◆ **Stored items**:
Start of Block

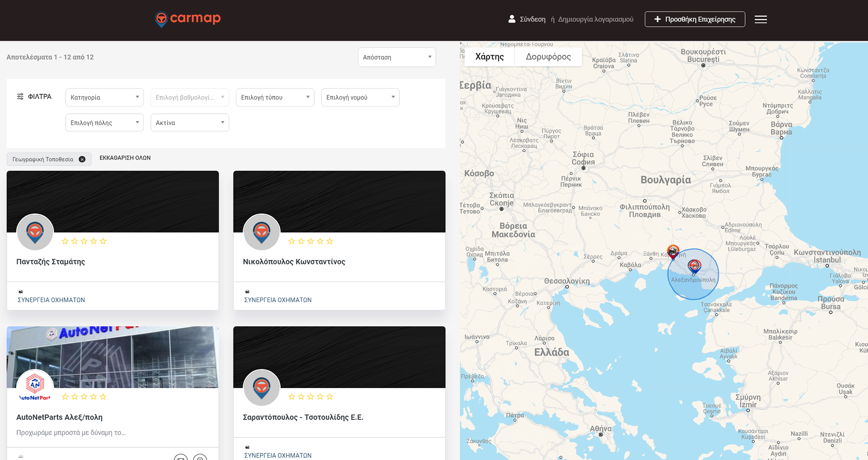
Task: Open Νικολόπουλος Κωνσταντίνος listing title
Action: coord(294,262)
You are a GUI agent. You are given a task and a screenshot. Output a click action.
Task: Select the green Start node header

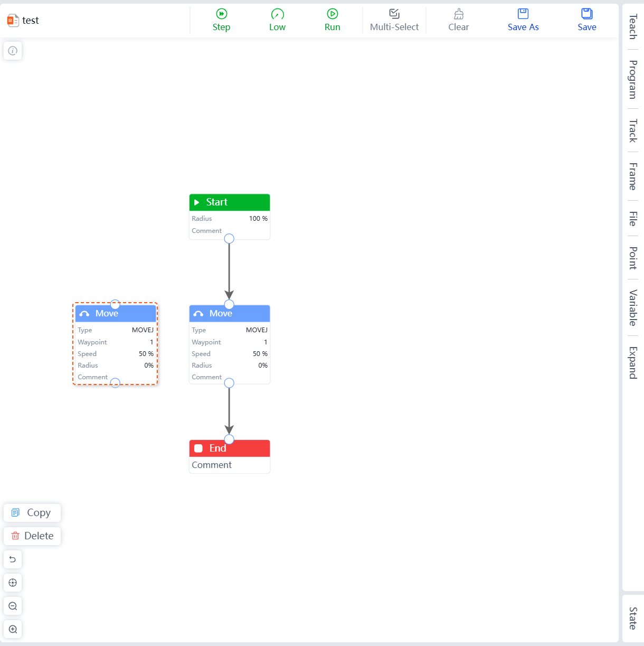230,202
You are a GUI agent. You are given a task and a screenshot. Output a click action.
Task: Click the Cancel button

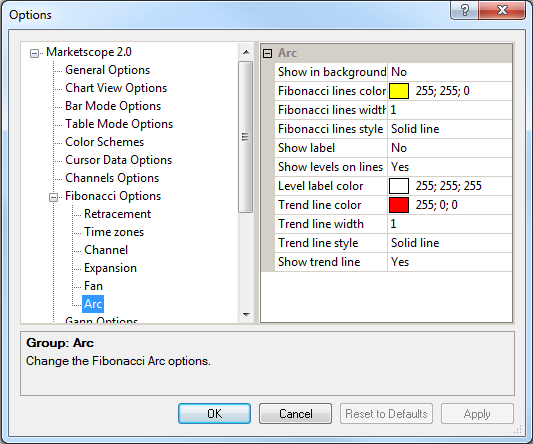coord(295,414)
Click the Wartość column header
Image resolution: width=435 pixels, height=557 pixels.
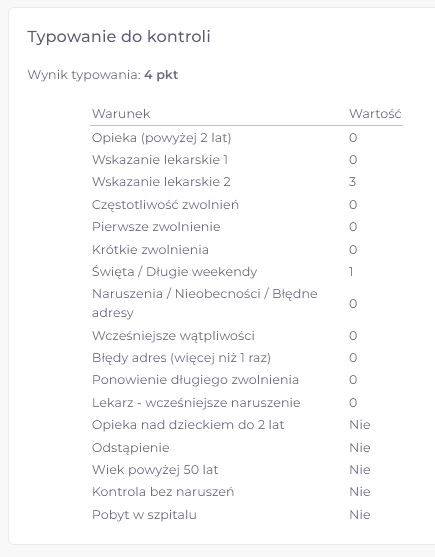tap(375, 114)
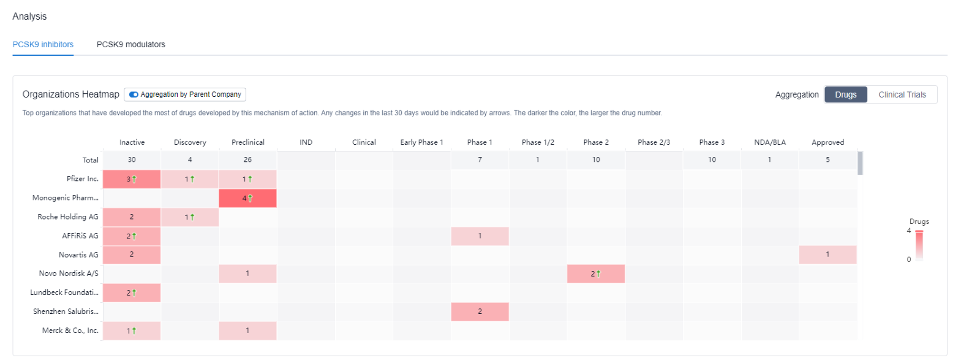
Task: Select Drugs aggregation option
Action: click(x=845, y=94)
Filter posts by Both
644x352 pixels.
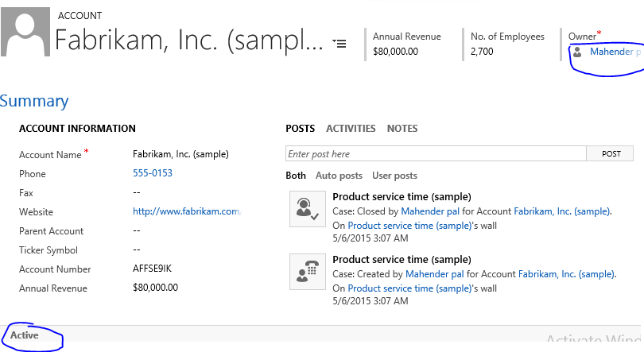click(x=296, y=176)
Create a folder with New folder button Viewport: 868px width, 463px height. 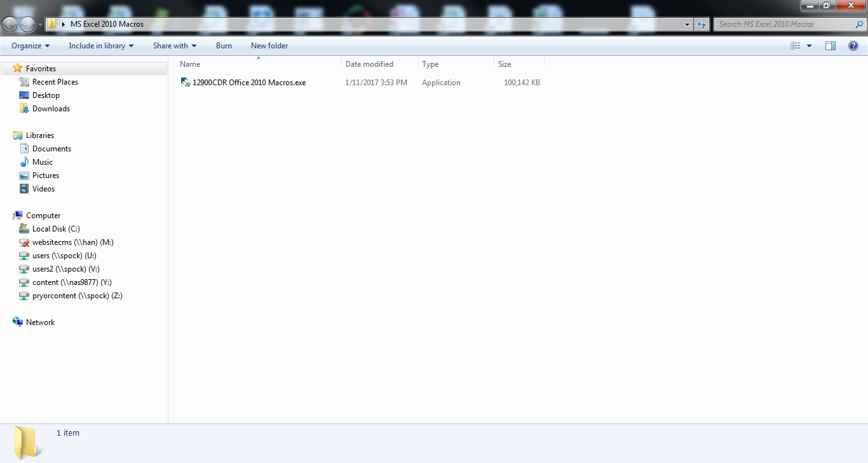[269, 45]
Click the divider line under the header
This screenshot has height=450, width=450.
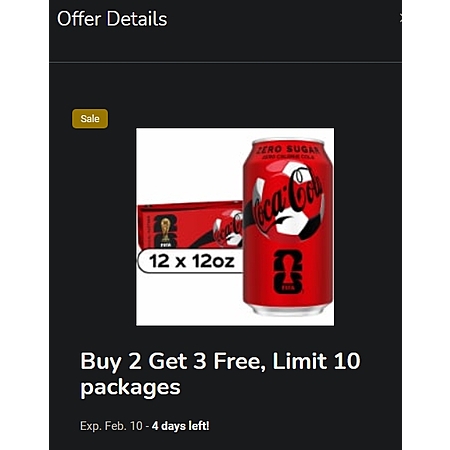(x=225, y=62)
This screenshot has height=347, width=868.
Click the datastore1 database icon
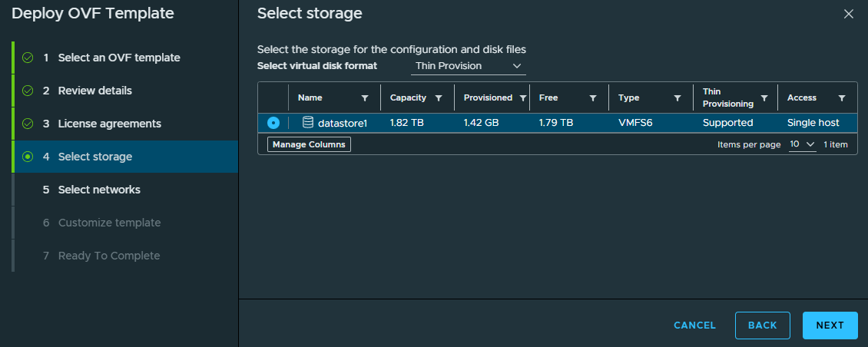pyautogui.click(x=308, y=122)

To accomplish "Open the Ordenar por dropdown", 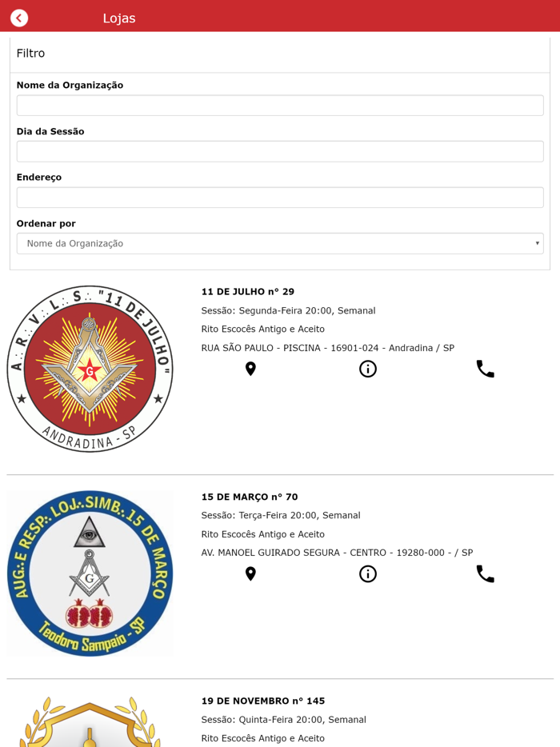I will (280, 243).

End of Block
Start of Block

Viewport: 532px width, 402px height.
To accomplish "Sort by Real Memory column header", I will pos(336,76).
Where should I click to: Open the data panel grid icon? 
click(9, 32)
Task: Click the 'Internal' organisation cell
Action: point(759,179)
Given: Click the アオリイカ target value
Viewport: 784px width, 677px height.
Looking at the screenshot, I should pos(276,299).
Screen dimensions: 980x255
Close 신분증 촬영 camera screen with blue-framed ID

End of Block

◆ **Goal of the exercise**:
Return the lines above that include the string "column".

◆ **Response area**:
Click the Wartość column header
To accomplish "Sort by Real Memory column header", I will pos(336,76).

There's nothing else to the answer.